- [DATA SHOWN]
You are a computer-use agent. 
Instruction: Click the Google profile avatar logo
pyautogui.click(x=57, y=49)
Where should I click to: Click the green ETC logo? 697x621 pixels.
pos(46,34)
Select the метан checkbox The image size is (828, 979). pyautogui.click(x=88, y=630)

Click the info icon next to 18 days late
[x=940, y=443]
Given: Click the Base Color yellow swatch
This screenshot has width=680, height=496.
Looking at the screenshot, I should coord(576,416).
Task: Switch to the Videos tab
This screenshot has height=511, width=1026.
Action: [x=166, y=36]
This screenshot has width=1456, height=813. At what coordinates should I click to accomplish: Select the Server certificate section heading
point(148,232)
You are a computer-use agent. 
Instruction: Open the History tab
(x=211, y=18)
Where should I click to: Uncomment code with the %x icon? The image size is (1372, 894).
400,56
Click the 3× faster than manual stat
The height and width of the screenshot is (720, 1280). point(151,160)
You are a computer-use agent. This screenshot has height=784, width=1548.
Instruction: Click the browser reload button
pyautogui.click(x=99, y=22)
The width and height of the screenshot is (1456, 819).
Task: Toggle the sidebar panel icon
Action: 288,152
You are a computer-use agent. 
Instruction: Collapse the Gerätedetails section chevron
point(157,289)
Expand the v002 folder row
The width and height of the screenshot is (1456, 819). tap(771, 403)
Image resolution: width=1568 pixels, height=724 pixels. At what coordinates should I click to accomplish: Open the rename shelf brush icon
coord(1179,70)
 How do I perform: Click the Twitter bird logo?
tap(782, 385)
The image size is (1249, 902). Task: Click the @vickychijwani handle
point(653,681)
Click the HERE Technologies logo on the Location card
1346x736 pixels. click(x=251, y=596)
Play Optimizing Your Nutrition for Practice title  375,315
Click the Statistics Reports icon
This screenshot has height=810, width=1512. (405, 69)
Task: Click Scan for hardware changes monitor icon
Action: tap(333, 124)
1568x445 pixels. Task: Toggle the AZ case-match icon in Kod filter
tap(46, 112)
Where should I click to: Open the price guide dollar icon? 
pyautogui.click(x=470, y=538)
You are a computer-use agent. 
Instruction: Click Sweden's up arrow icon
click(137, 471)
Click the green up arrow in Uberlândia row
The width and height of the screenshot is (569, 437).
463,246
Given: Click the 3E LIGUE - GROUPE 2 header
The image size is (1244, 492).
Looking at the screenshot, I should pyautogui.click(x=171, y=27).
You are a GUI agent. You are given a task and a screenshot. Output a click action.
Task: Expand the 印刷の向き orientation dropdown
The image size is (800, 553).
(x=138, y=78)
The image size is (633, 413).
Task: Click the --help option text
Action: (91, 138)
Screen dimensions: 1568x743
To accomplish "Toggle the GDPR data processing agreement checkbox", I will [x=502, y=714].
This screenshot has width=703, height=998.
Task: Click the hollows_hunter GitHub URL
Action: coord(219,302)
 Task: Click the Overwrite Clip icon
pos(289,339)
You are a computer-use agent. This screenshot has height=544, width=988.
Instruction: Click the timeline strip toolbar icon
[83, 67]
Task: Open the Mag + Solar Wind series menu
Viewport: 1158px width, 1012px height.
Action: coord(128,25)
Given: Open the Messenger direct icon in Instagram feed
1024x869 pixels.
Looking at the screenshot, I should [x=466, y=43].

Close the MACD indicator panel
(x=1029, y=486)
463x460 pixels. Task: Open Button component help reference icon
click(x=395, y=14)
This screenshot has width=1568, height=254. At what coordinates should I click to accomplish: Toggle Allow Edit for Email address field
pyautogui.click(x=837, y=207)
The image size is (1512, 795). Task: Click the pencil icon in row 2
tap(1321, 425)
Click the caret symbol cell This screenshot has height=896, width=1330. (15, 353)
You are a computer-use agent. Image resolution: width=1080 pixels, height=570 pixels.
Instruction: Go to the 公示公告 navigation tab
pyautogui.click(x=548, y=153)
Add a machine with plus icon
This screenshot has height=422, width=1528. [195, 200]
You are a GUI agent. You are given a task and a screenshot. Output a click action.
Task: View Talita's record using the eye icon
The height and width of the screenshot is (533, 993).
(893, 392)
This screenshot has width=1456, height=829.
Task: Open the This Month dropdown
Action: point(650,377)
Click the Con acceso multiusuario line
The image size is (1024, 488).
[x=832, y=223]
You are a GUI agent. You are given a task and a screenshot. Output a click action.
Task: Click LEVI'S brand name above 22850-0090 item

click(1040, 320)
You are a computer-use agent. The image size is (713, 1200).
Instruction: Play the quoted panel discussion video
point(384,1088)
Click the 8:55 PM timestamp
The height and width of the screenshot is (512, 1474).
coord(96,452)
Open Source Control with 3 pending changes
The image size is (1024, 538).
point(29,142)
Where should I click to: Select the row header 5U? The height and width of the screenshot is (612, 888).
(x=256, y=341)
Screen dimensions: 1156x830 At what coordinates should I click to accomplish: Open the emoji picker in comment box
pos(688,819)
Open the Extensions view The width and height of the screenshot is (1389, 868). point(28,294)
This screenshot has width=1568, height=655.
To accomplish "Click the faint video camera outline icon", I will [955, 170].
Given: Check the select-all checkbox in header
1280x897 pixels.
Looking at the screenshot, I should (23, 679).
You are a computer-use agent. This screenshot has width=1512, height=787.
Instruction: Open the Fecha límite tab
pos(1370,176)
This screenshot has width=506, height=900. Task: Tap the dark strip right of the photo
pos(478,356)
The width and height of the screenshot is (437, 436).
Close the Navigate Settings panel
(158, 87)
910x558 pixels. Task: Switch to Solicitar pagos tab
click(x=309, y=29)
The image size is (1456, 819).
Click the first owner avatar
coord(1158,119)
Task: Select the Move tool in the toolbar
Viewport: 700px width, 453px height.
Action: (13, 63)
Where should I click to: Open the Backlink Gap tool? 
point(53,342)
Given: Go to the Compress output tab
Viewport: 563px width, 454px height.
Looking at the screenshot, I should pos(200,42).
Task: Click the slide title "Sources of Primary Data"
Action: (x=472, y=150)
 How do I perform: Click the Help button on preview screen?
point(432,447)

- [EXERCISE DIRECTIONS]
Rewrite the records, replacing every "Instruction" with "Directive" and leaving everything else unchanged.

- [WRITTEN RESPONSE]
You are a computer-use agent. 
Directive: Click the Google profile avatar logo
pyautogui.click(x=57, y=49)
Where should I click to: Click the green ETC logo? 697x621 pixels.
pos(46,34)
Select the метан checkbox The image size is (828, 979). pyautogui.click(x=88, y=630)

Click the info icon next to 18 days late
[x=940, y=443]
Given: Click the Base Color yellow swatch
This screenshot has width=680, height=496.
Looking at the screenshot, I should coord(576,416).
Task: Switch to the Videos tab
This screenshot has height=511, width=1026.
Action: [x=166, y=36]
This screenshot has width=1456, height=813. At what coordinates should I click to accomplish: Select the Server certificate section heading
point(148,232)
You are a computer-use agent. 
Directive: Open the History tab
(x=211, y=18)
Where should I click to: Uncomment code with the %x icon? The image size is (1372, 894).
400,56
Click the 3× faster than manual stat
The height and width of the screenshot is (720, 1280). point(151,160)
You are a computer-use agent. This screenshot has height=784, width=1548.
Directive: Click the browser reload button
pyautogui.click(x=99, y=22)
The width and height of the screenshot is (1456, 819).
Task: Toggle the sidebar panel icon
Action: 288,152
You are a computer-use agent. 
Directive: Collapse the Gerätedetails section chevron
point(157,289)
Expand the v002 folder row
The width and height of the screenshot is (1456, 819). tap(771, 403)
Image resolution: width=1568 pixels, height=724 pixels. At what coordinates should I click to accomplish: Open the rename shelf brush icon
coord(1179,70)
 How do I perform: Click the Twitter bird logo?
tap(782, 385)
The image size is (1249, 902). Task: Click the @vickychijwani handle
point(653,681)
Click the HERE Technologies logo on the Location card
1346x736 pixels. click(x=251, y=596)
Play Optimizing Your Nutrition for Practice title  375,315
Click the Statistics Reports icon
This screenshot has height=810, width=1512. (405, 69)
Task: Click Scan for hardware changes monitor icon
Action: tap(333, 124)
1568x445 pixels. Task: Toggle the AZ case-match icon in Kod filter
tap(46, 112)
Where should I click to: Open the price guide dollar icon? 
pyautogui.click(x=470, y=538)
You are a computer-use agent. 
Directive: Click Sweden's up arrow icon
click(137, 471)
Click the green up arrow in Uberlândia row
The width and height of the screenshot is (569, 437).
463,246
Given: Click the 3E LIGUE - GROUPE 2 header
The image size is (1244, 492).
Looking at the screenshot, I should pyautogui.click(x=171, y=27).
You are a GUI agent. You are given a task and a screenshot. Output a click action.
Task: Expand the 印刷の向き orientation dropdown
The image size is (800, 553).
(x=138, y=78)
The image size is (633, 413).
Task: Click the --help option text
Action: (91, 138)
Screen dimensions: 1568x743
To accomplish "Toggle the GDPR data processing agreement checkbox", I will [x=502, y=714].
This screenshot has width=703, height=998.
Task: Click the hollows_hunter GitHub URL
Action: coord(219,302)
 Task: Click the Overwrite Clip icon
pos(289,339)
You are a computer-use agent. This screenshot has height=544, width=988.
Directive: Click the timeline strip toolbar icon
[83, 67]
Task: Open the Mag + Solar Wind series menu
Viewport: 1158px width, 1012px height.
Action: coord(128,25)
Given: Open the Messenger direct icon in Instagram feed
1024x869 pixels.
Looking at the screenshot, I should [x=466, y=43].

Close the MACD indicator panel
(x=1029, y=486)
463x460 pixels. Task: Open Button component help reference icon
click(x=395, y=14)
This screenshot has width=1568, height=254. At what coordinates should I click to accomplish: Toggle Allow Edit for Email address field
pyautogui.click(x=837, y=207)
The image size is (1512, 795). Task: Click the pencil icon in row 2
tap(1321, 425)
Click the caret symbol cell This screenshot has height=896, width=1330. (15, 353)
You are a computer-use agent. Image resolution: width=1080 pixels, height=570 pixels.
Directive: Go to the 公示公告 navigation tab
pyautogui.click(x=548, y=153)
Add a machine with plus icon
This screenshot has height=422, width=1528. [195, 200]
You are a GUI agent. You are given a task and a screenshot. Output a click action.
Task: View Talita's record using the eye icon
The height and width of the screenshot is (533, 993).
(893, 392)
This screenshot has width=1456, height=829.
Task: Open the This Month dropdown
Action: point(650,377)
Click the Con acceso multiusuario line
The image size is (1024, 488).
[x=832, y=223]
You are a GUI agent. You are given a task and a screenshot. Output a click action.
Task: Click LEVI'S brand name above 22850-0090 item

click(1040, 320)
You are a computer-use agent. The image size is (713, 1200).
Directive: Play the quoted panel discussion video
point(384,1088)
Click the 8:55 PM timestamp
The height and width of the screenshot is (512, 1474).
coord(96,452)
Open Source Control with 3 pending changes
The image size is (1024, 538).
point(29,142)
Where should I click to: Select the row header 5U? The height and width of the screenshot is (612, 888).
(x=256, y=341)
Screen dimensions: 1156x830 At what coordinates should I click to accomplish: Open the emoji picker in comment box
pos(688,819)
Open the Extensions view The width and height of the screenshot is (1389, 868). point(28,294)
This screenshot has width=1568, height=655.
To accomplish "Click the faint video camera outline icon", I will [955, 170].
Given: Check the select-all checkbox in header
1280x897 pixels.
Looking at the screenshot, I should (23, 679).
You are a computer-use agent. This screenshot has width=1512, height=787.
Directive: Open the Fecha límite tab
pos(1370,176)
This screenshot has width=506, height=900. Task: Tap the dark strip right of the photo
pos(478,356)
The width and height of the screenshot is (437, 436).
Close the Navigate Settings panel
(158, 87)
910x558 pixels. Task: Switch to Solicitar pagos tab
click(x=309, y=29)
The image size is (1456, 819).
Click the first owner avatar
coord(1158,119)
Task: Select the Move tool in the toolbar
Viewport: 700px width, 453px height.
Action: (13, 63)
Where should I click to: Open the Backlink Gap tool? 
point(53,342)
Given: Go to the Compress output tab
Viewport: 563px width, 454px height.
Looking at the screenshot, I should pos(200,42).
Task: Click the slide title "Sources of Primary Data"
Action: (x=472, y=150)
 How do I perform: Click the Help button on preview screen?
point(432,447)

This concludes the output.